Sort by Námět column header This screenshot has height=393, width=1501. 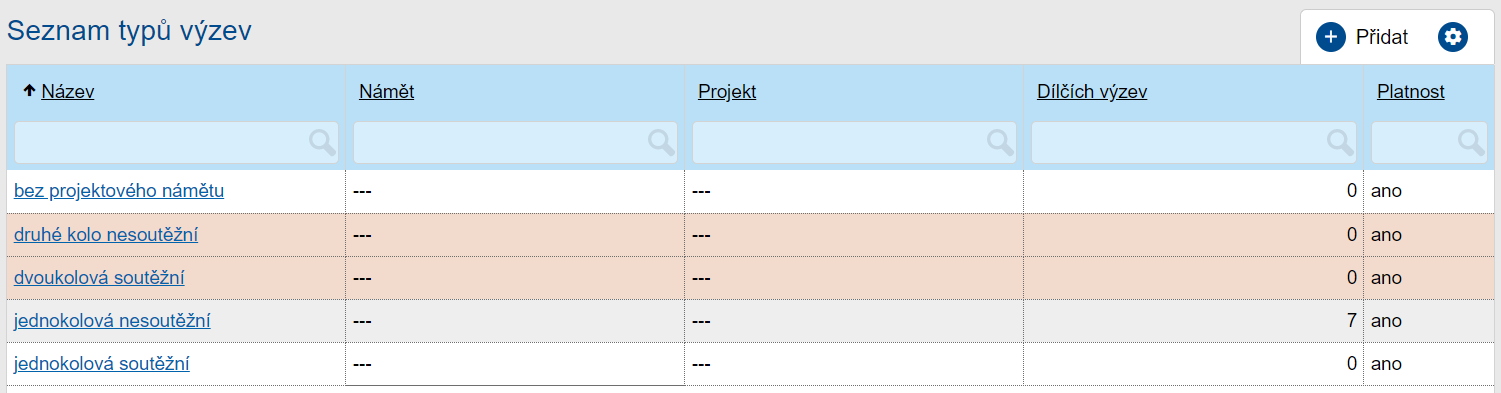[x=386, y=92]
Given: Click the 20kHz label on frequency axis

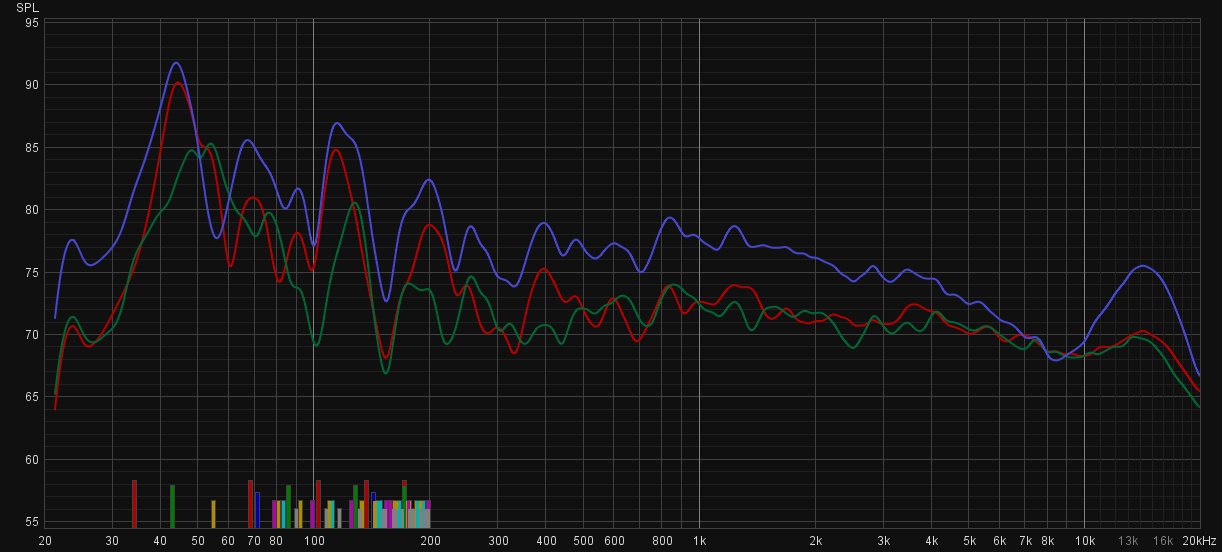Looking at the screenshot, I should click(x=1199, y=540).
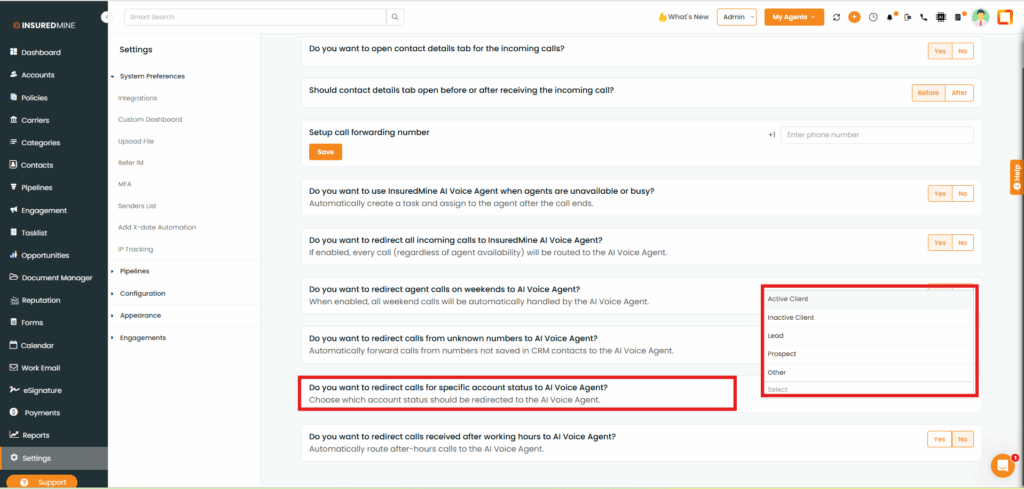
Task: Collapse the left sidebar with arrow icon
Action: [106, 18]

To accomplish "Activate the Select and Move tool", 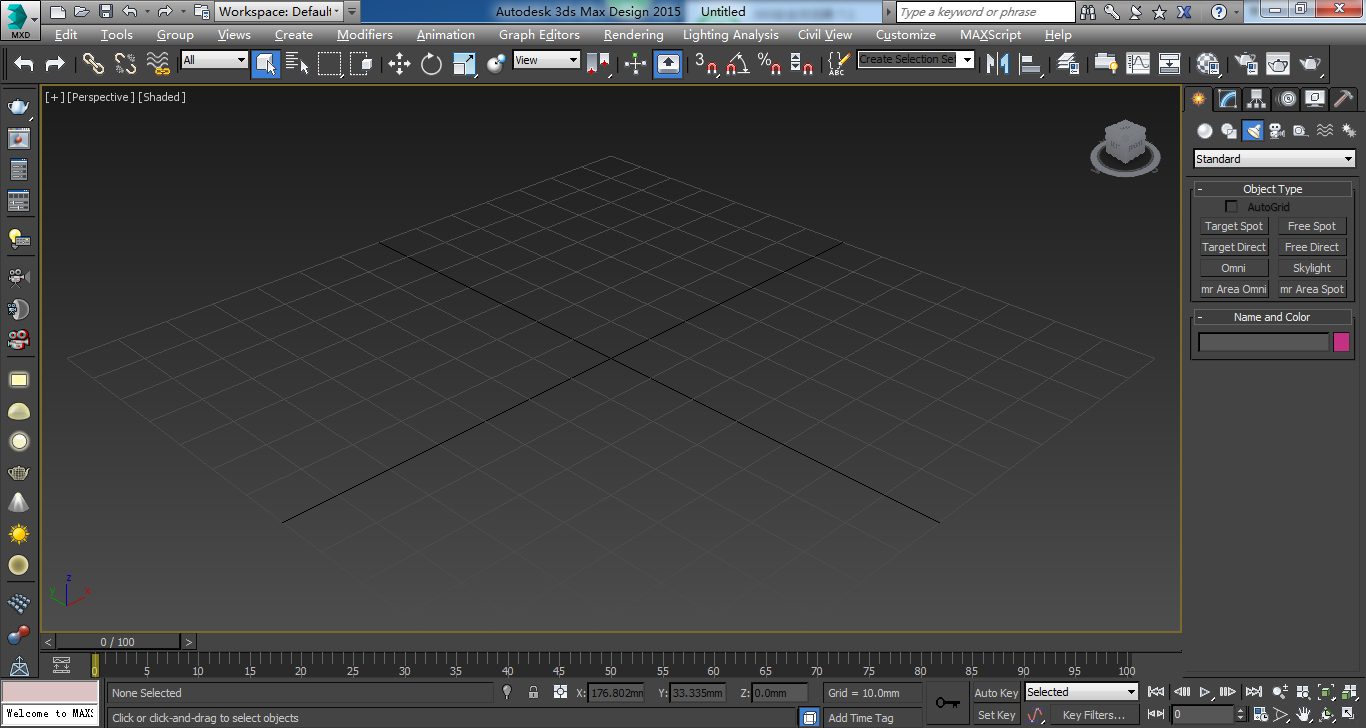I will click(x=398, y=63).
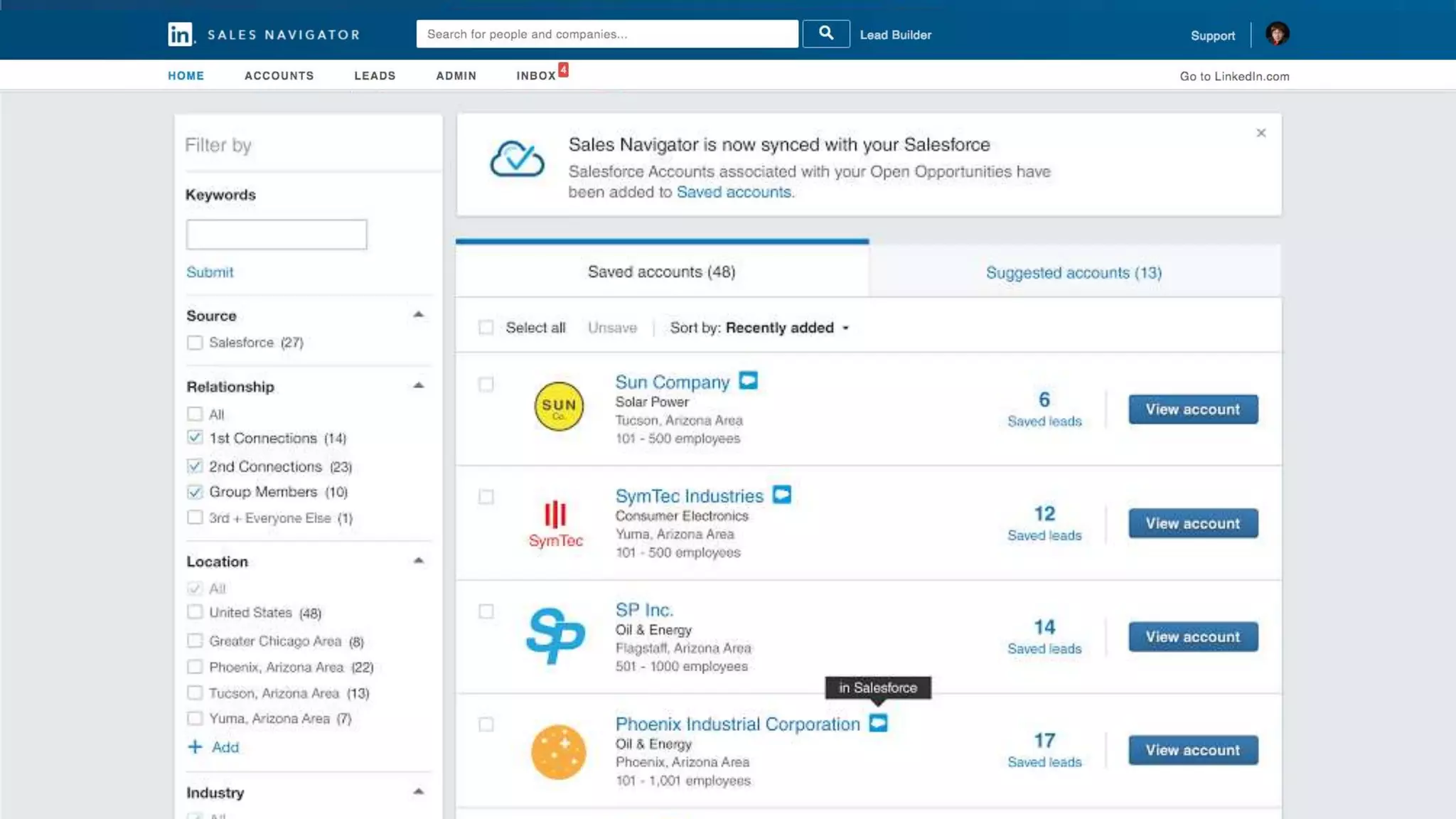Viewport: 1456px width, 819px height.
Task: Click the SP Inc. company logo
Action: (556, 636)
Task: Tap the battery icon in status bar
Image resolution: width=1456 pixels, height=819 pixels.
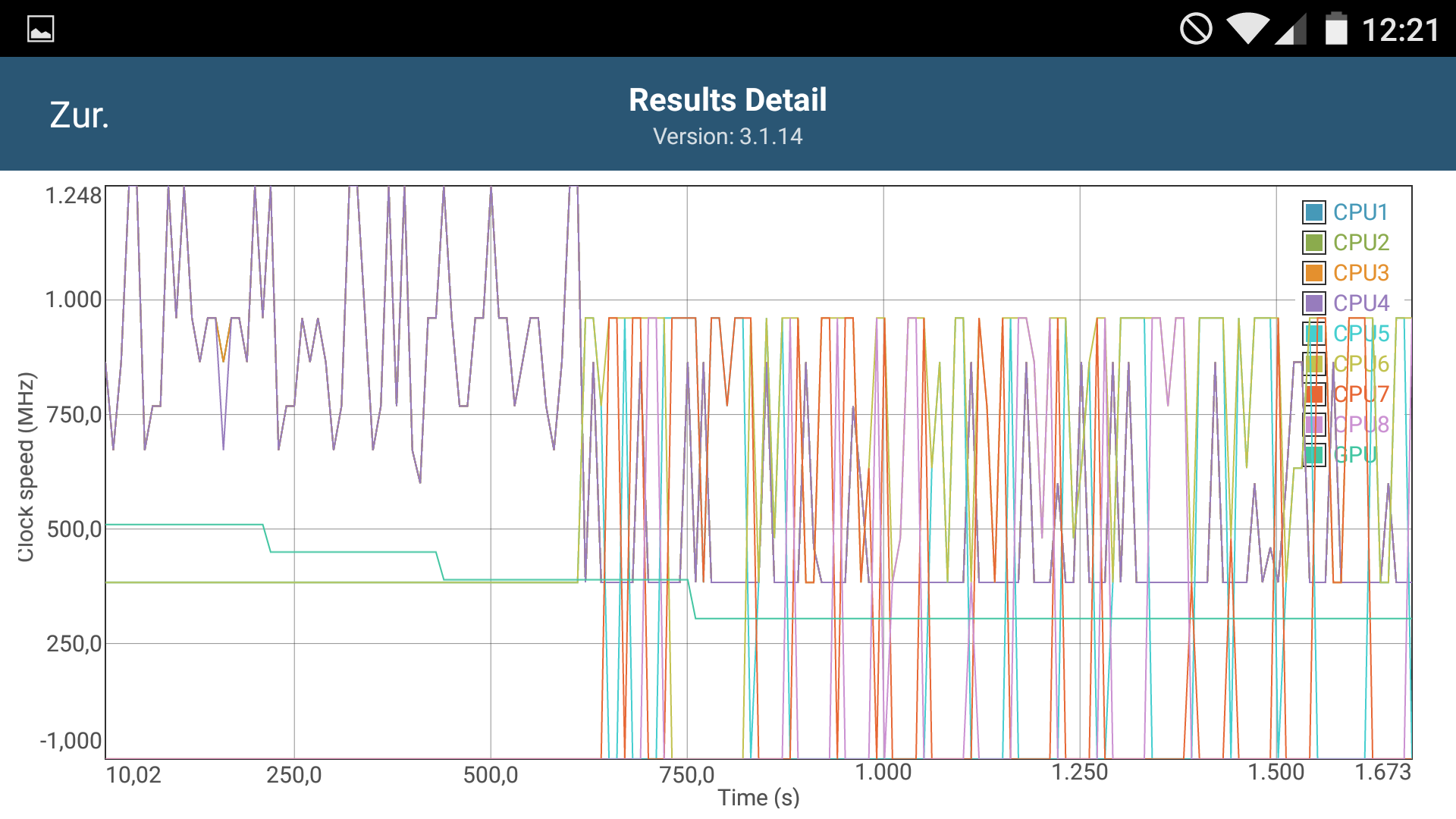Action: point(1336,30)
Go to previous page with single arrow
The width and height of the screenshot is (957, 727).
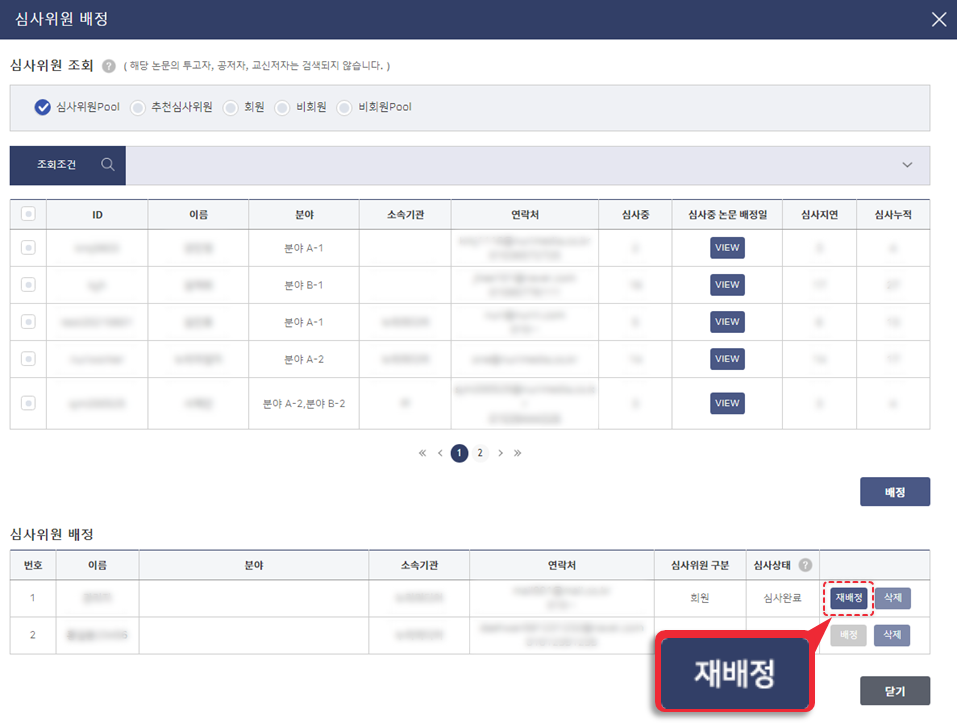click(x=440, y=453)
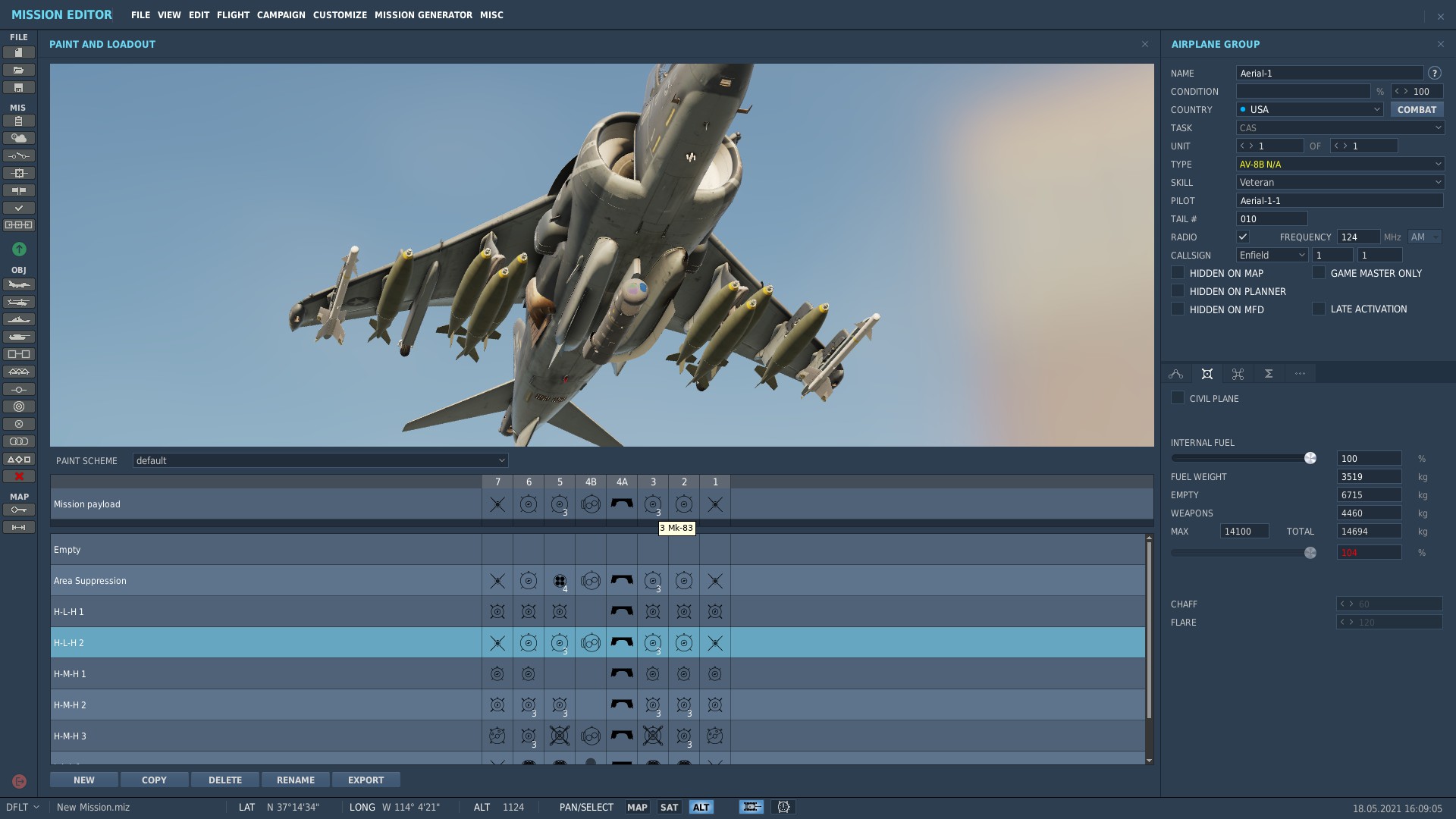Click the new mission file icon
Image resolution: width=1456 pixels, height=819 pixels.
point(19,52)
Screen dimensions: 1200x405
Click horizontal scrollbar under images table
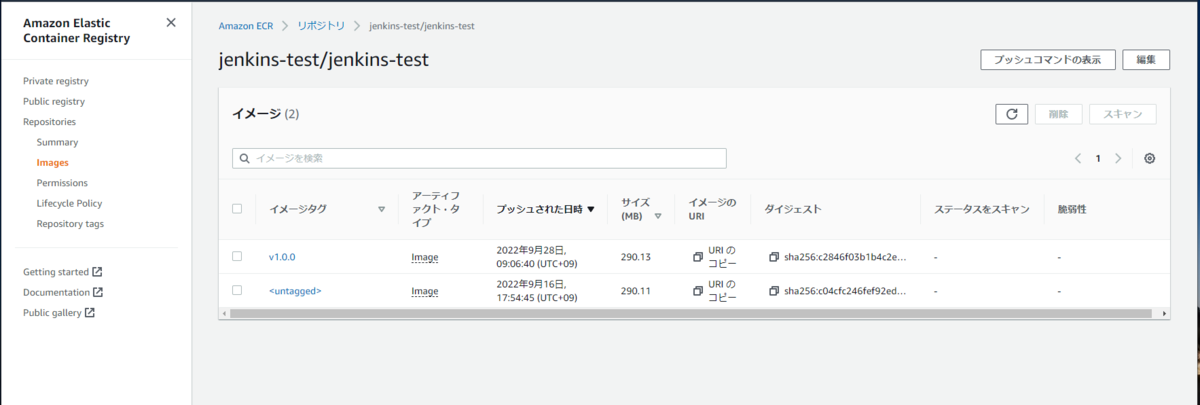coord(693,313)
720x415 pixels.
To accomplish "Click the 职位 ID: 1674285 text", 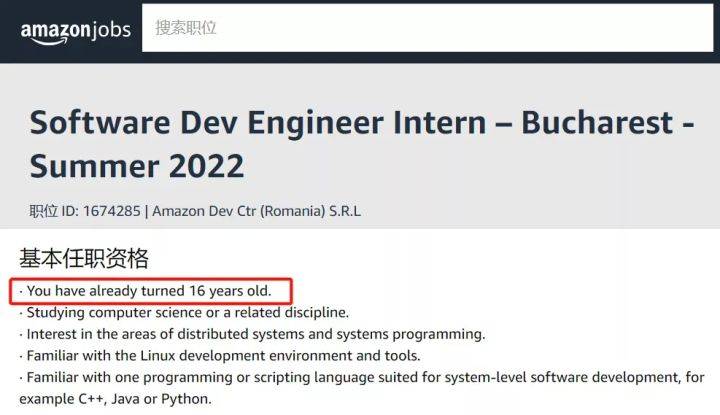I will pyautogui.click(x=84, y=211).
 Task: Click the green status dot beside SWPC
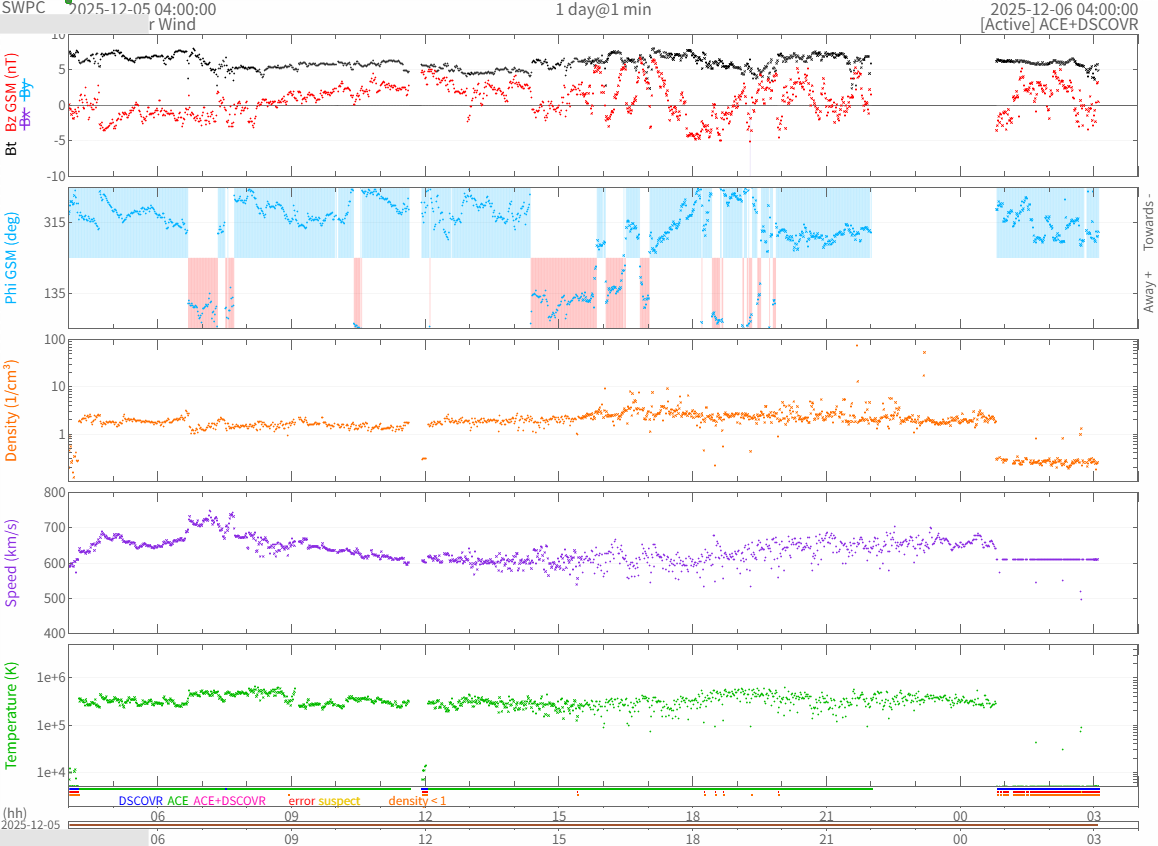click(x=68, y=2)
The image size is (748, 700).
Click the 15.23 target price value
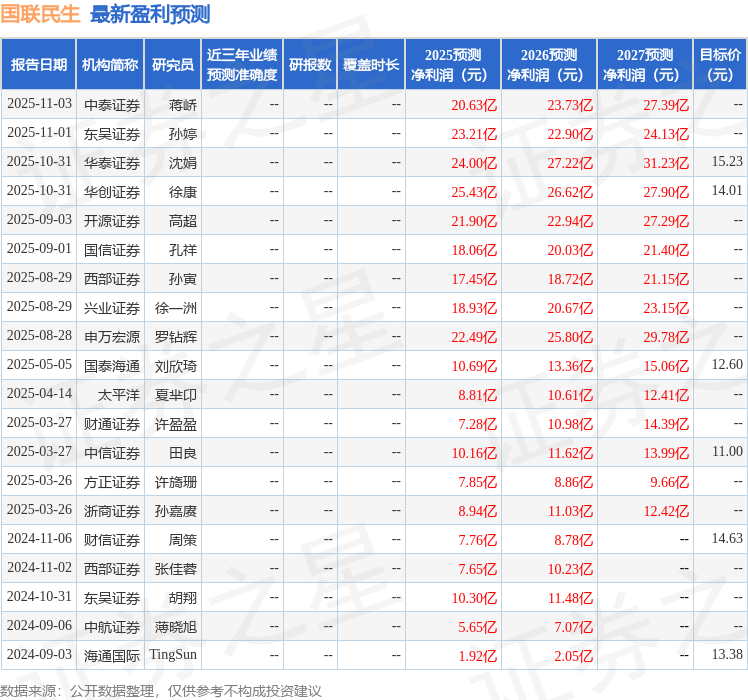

TO DO = Count the lines of the data above that contain the word "with", and give only the number.

ANSWER TO THE PROBLEM = 2